Officials from FHA also say they will send a special team of about 60 agents to the city to ensure that lenders and mortgage brokers who make the federally backed loans are following legal guidelines.

The FHA says most of the troubled loans are in two areas it describes as "hot zones." The first runs along the Harbor Freeway, between the Hollywood Freeway and Gardena Freeway. The second covers a relatively small portion of Long Beach.

Most of the neighborhoods in those areas are predominately occupied by low-income persons and immigrants. The default rate on FHA loans in some of those communities tops 15%, compared to a countywide average of only 3.6%, the government says.

Many of the defaulted apartment and home loans were made by fly-by-night brokers or relatively small lending institutions that charged usurious rates or extremely high origination fees, the FHA says.
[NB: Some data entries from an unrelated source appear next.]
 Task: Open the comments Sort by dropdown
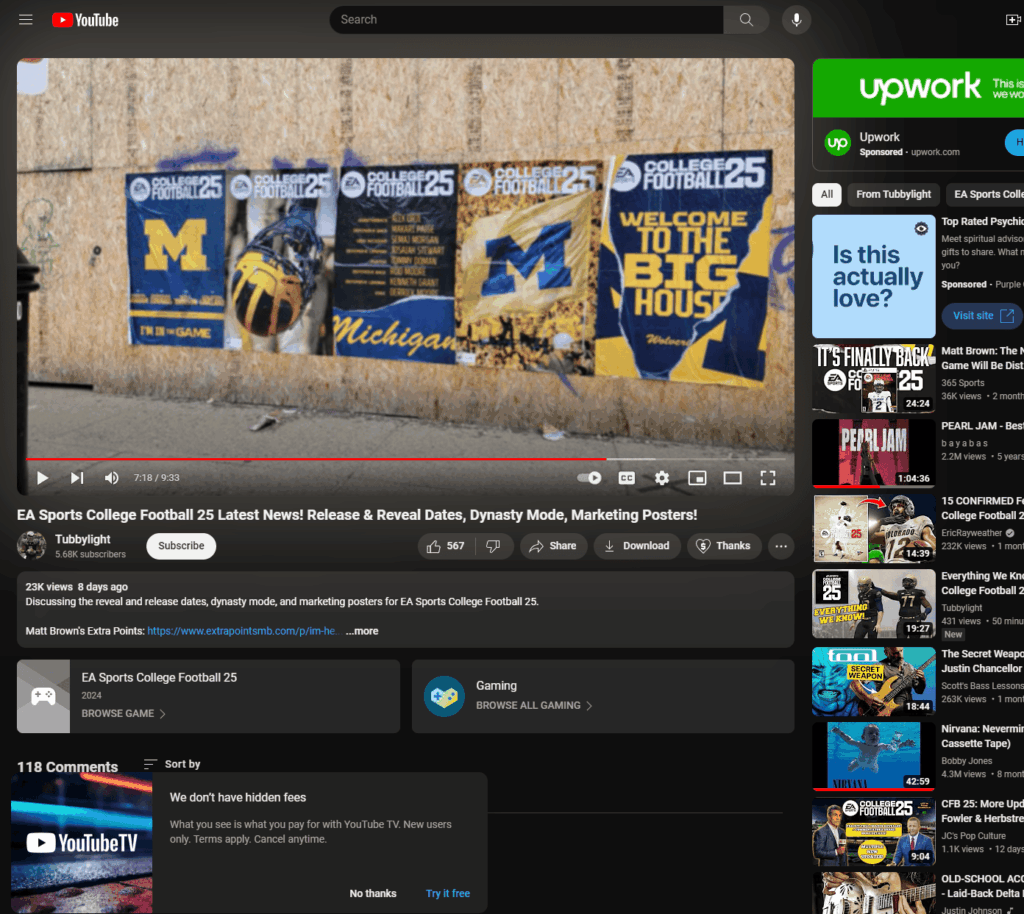coord(172,764)
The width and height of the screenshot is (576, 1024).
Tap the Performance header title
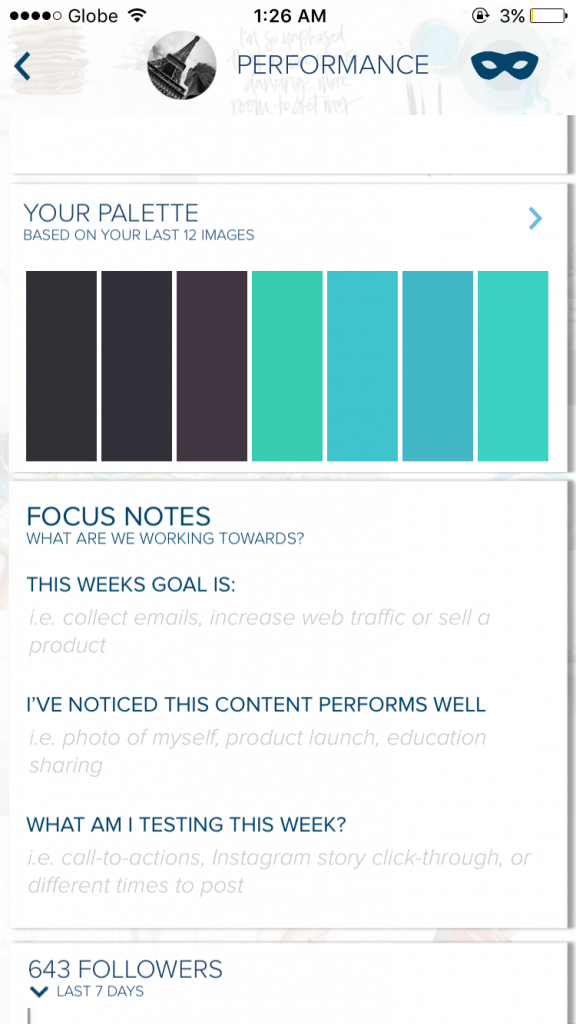click(332, 65)
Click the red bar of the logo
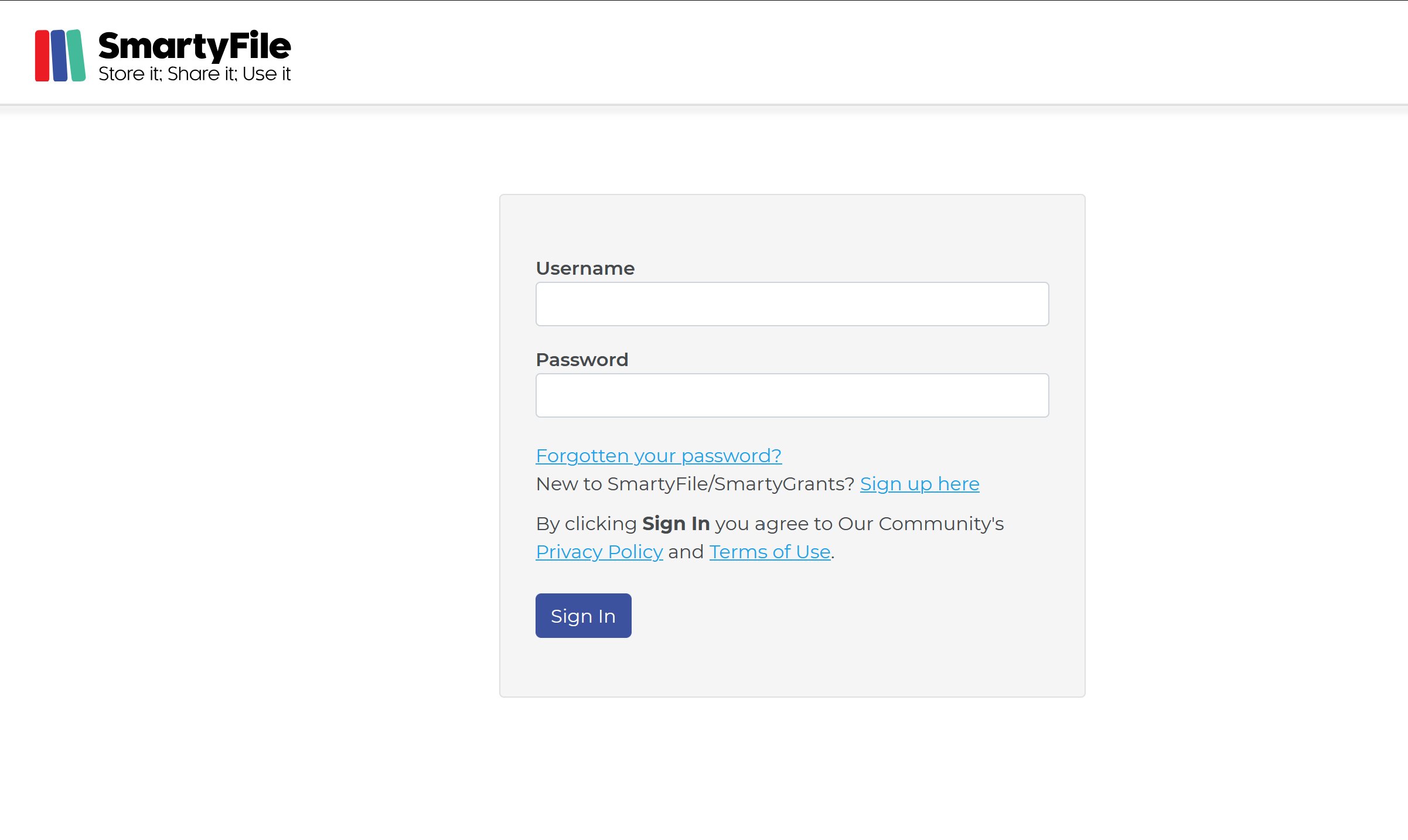The height and width of the screenshot is (840, 1408). (x=42, y=56)
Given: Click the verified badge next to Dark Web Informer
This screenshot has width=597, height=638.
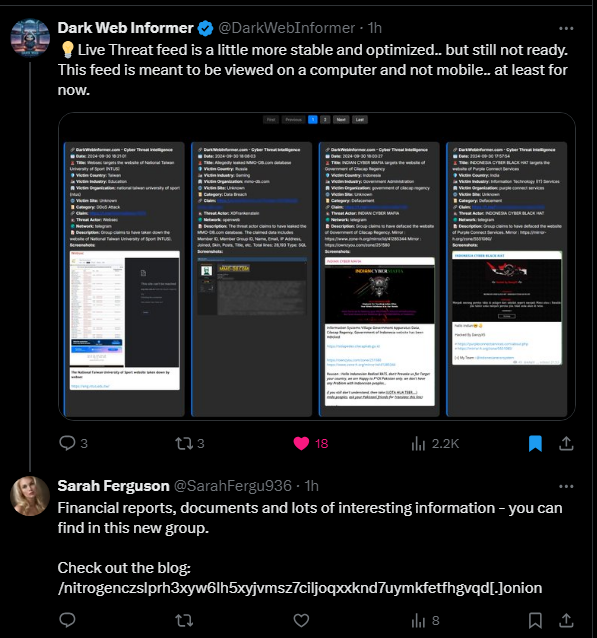Looking at the screenshot, I should click(206, 28).
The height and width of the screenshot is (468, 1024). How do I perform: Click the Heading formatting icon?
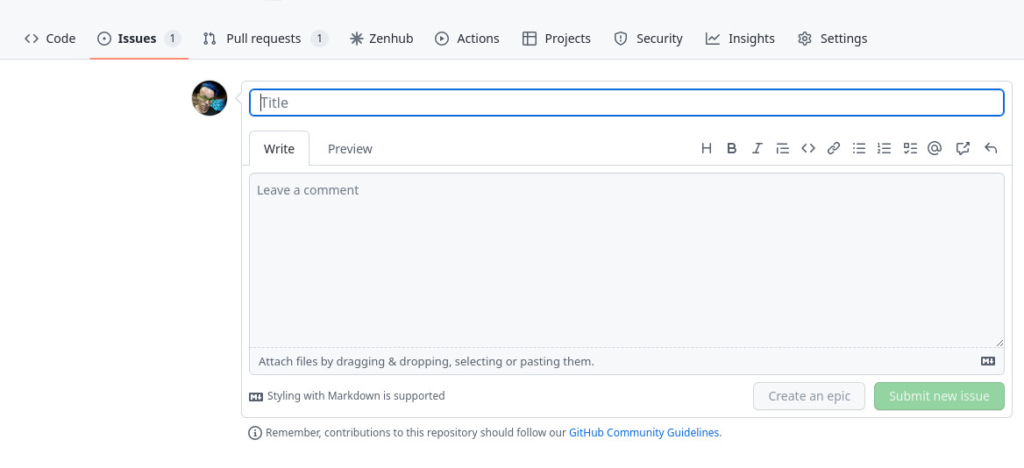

Most of the borrowers didn't realize they were getting such poor loan terms because they speak little or no English or because "they were new to the mortgage process and didn't realize what a rotten deal they were getting," an FHA spokesman says.

The FHA says it will deal with each borrower's problems on a case-by-case basis. Options include re-writing the loan terms or substituting a new loan for the old one. Brokers and lenders who didn't follow FHA guidelines can be barred from further participation in the federal program and may face criminal charges, the FHA spokesman says.